À Ouessant, le projet d’éolienne sur un site classé de nouveau rejeté par la justice

La cour administrative d’appel de Nantes vient de débouter hier mardi 31 janvier, pour la deuxième fois, le projet d'’implantation d’une éolienne sur la pointe de Penn Arlan, à Ouessant (Finistère), un site classé. l’État a refusé la requête de la société Akuo et de son projet « Phares ».

 La cour administrative d'appel de Nantes a débouté à nouveau la société qui porte le projet PHARES (Projet d'Hybridation Avancée pour Renouveler l'Energie dans les Systèmes insulaires), qui voulait faire annuler le refus des services de l'Etat de la laisser implanter une éolienne sur l'île d'Ouessant (Finistère).

Une île alimentée par une centrale au fioul venant du continent

"En développement" depuis 2016, son projet se décompose de deux hydroliennes Sabella de 500 kW chacune, d'une centrale photovoltaïque de 500 kW mais aussi de cette éolienne de 900 kW. Il vise à assurer "65 %" de la production énergétique de l'île d'Ouessant, actuellement alimentée par une centrale au fioul acheminé depuis le continent.

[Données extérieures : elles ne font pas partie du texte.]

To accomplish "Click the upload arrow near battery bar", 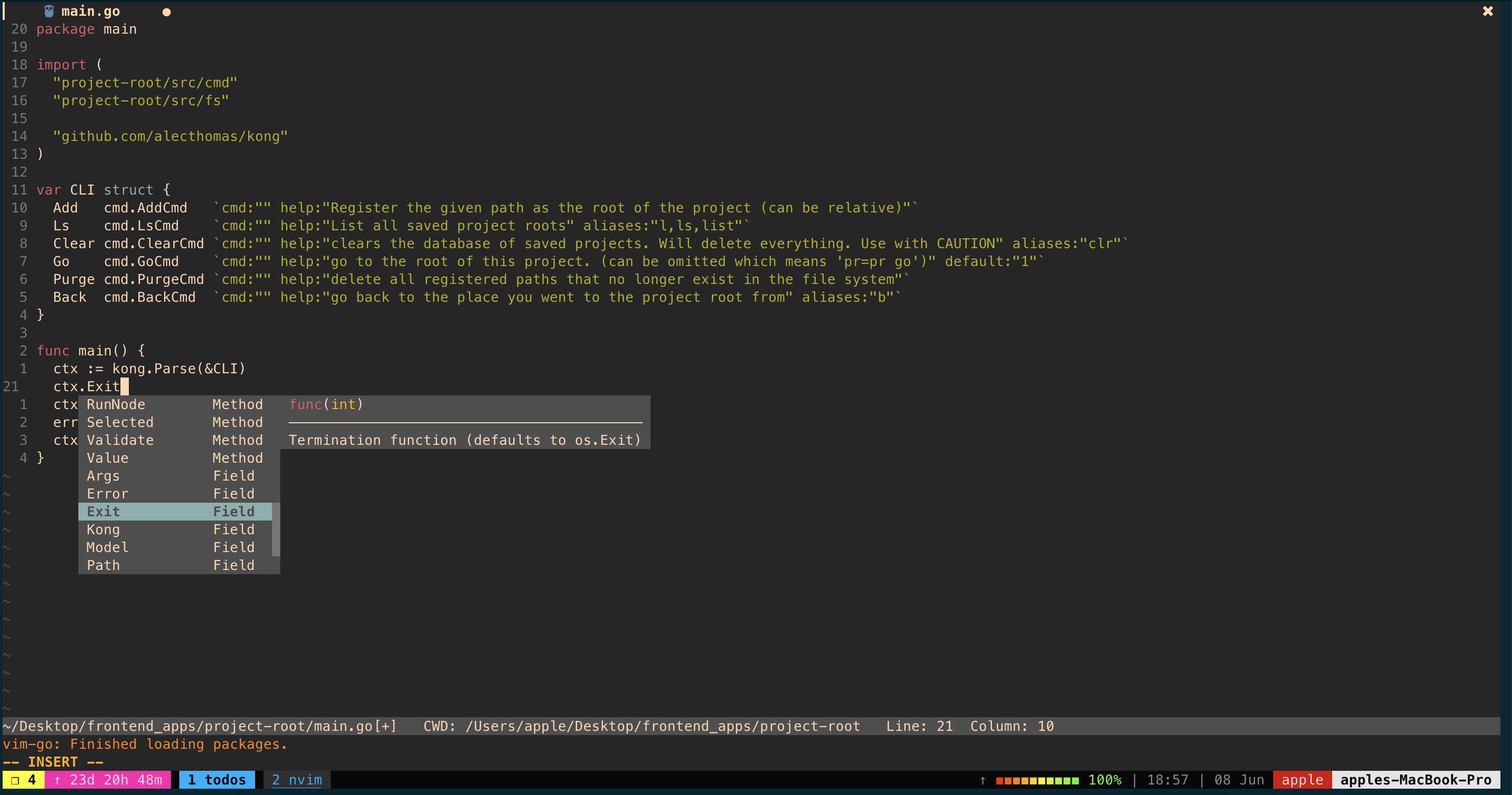I will (x=982, y=780).
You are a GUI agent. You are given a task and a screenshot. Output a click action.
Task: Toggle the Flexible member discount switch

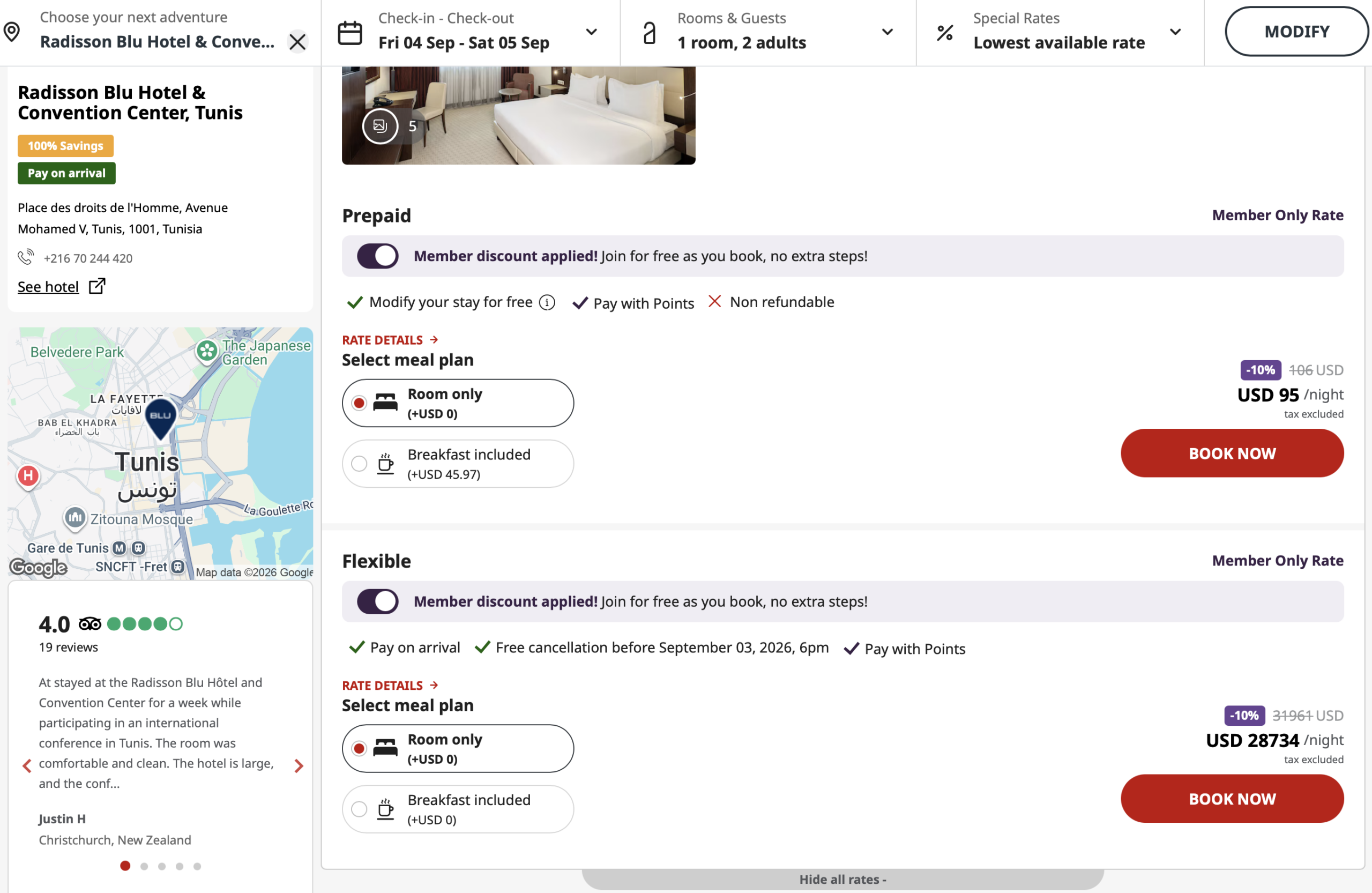378,601
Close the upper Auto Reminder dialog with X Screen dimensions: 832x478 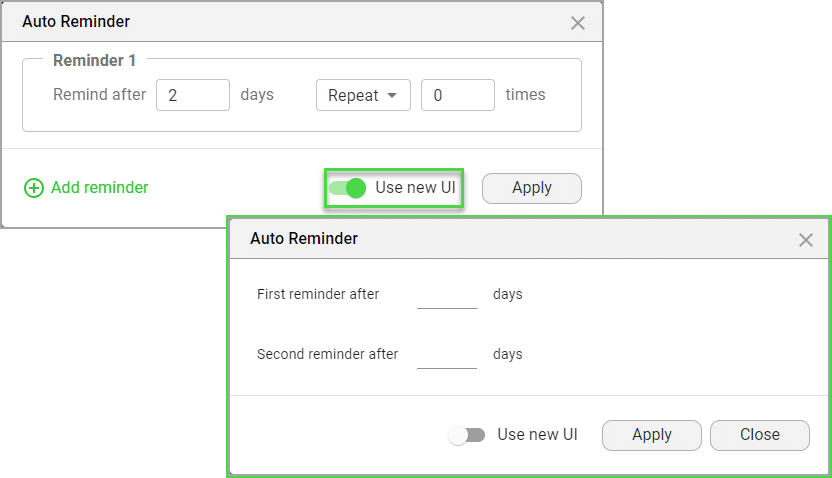(578, 23)
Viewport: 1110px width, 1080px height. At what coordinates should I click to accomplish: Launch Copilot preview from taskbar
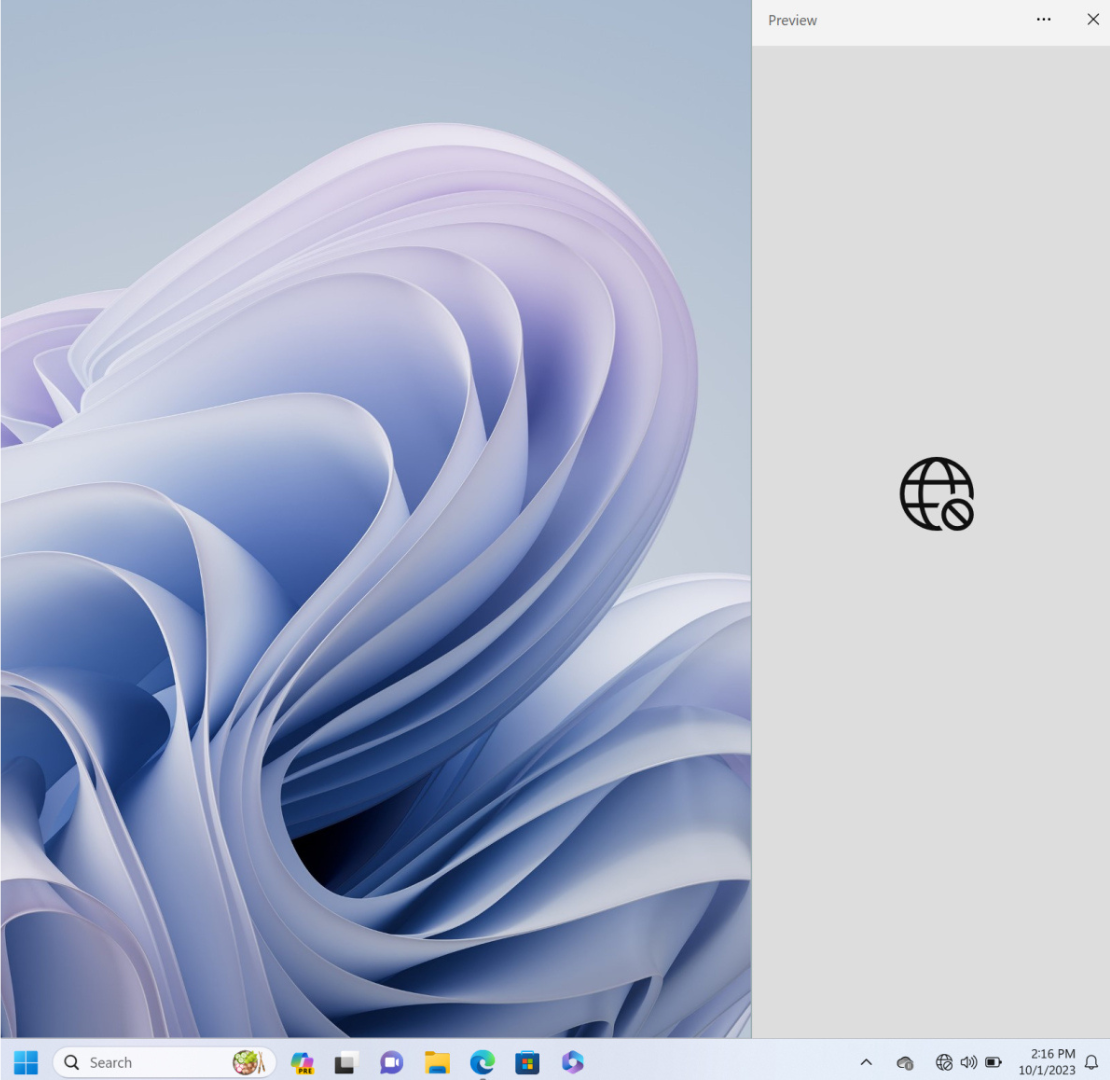[x=302, y=1062]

Le producteur français d'énergies renouvelables Akuo Energy et le fabricant d'hydroliennes Sabella - qui portent ce projet PHARES - a rappelé que la consommation énergétique des îliens "dépend aujourd'hui de l'import de 1.600 tonnes de fioul par an" utilisées pour alimenter une centrale thermique. "Cette source d'énergie, coûteuse et polluante, est vouée à disparaître", ont souligné les porteurs du projet, soutenus par la région Bretagne, l'Ademe et la mairie.

 Mais Le projet PHARES rencontre toutefois l'opposition locale du collectif Ouessant Vent de Bout', et l'architecte des Bâtiments de France avait lui-même rendu un avis défavorable au projet en juillet 2020.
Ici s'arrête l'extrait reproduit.